Symbrachydactyly is an other upper limb malformation category which is almost always a noninherited sporadic anomaly that involves only 1 limb. It has a spectrum of presentation which comprises 4 main clinical types: short finger type, oligodactylous type, monodactylous type, and the peromelic type. Preservation of ectodermal elements, including the distal skin and fingernails, is a characteristic feature of all types of the disorder. Short finger type represents the mildest form. As the involvement progresses, the index finger is suppressed, followed by the middle, the ring, and the small fingers, respectively. The oligodactylous type is also referred to as “atypical cleft hand” owing to its similarity to the typical cleft hand. In an atypical cleft hand, the central parts, including metacarpals, phalanges, and musculotendinous elements are characteristically absent, and the border digits are hypoplastic. The thumb is mostly preserved in patients with atypical cleft hand [3], [4]. The present case is consistent with the atypical cleft hand in terms of its sporadic nature, its unilaterality, the preservation of the ectodermal units and the deficiency of the central parts. However, the complex syndactyly involving the thumb and index finger of our patient is an unusual phenotypical feature accompanying the atypical cleft hand. Moreover, different from the atypical cleft hand, our patient does not have any forearm hypoplasia which usually accompanies symbrachydactyly.

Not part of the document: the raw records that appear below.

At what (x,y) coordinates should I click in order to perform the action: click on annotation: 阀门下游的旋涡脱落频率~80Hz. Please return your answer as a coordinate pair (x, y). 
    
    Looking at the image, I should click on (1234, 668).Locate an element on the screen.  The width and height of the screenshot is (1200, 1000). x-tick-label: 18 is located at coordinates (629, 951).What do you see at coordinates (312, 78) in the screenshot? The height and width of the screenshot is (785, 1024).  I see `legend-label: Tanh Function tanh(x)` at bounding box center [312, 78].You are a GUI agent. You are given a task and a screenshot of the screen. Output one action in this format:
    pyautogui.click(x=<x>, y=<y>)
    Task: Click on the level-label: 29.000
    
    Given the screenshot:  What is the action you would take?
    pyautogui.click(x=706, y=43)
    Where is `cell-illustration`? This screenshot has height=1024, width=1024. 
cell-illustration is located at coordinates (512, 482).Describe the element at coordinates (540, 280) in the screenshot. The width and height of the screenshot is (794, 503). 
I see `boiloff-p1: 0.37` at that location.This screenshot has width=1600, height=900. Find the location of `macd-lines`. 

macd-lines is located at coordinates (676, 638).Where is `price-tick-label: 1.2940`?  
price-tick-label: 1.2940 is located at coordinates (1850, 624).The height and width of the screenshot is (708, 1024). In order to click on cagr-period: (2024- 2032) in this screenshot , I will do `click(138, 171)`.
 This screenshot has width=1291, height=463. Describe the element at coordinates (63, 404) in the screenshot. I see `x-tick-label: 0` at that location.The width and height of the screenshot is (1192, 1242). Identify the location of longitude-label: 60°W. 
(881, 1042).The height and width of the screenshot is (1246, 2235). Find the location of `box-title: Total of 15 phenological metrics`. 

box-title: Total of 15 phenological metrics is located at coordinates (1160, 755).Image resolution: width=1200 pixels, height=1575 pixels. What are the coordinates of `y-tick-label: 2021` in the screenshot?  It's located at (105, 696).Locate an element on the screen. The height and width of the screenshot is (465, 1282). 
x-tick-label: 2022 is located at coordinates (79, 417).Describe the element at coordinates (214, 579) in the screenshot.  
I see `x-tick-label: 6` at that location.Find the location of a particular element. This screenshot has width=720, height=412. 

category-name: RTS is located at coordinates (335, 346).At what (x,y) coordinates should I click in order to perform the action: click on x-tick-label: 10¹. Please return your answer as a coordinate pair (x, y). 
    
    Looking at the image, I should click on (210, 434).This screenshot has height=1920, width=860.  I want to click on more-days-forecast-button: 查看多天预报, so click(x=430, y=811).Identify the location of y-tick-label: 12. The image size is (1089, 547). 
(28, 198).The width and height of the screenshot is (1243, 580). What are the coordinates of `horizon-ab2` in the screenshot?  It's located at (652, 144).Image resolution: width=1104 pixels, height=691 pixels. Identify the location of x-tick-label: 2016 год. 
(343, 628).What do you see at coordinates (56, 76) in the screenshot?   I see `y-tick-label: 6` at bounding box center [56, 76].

Radiological evaluation is of great importance for correct characterization and classification of the hand anomalies. Currently, the classification proposed by the International Federation of Hand Surgery Associations is used to classify congenital hand and upper extremity anomalies [5]. The phenotype of the case we currently present seems to fit the 1B category, which includes the hand malformations with failure of axis formation/differentiation-hand plate, according to this classification. Treatment of hand malformations should be planned during childhood, and the choice of a specific treatment must be planned with realistic functional goals and a reasonable expectation of achieving these goals after treatment. For children with unilateral hand deficiency, quality of life is usually very close to normal, but often the most difficult thing for the child and the family is the psychological distress of appearing different from others [3]. Nonsurgical treatments such as prosthetic and orthotic applications, occupational therapy and psychotherapy can help children with unilateral malformations to gain mastery of daily living activities and to increase self-confidence [6]. Surgical treatments must be planned according to the specific aspect of the disorder including syndactyly, web contracture, brachydactyly, digit instability, and lack of opposition, and should be highly individualized [7].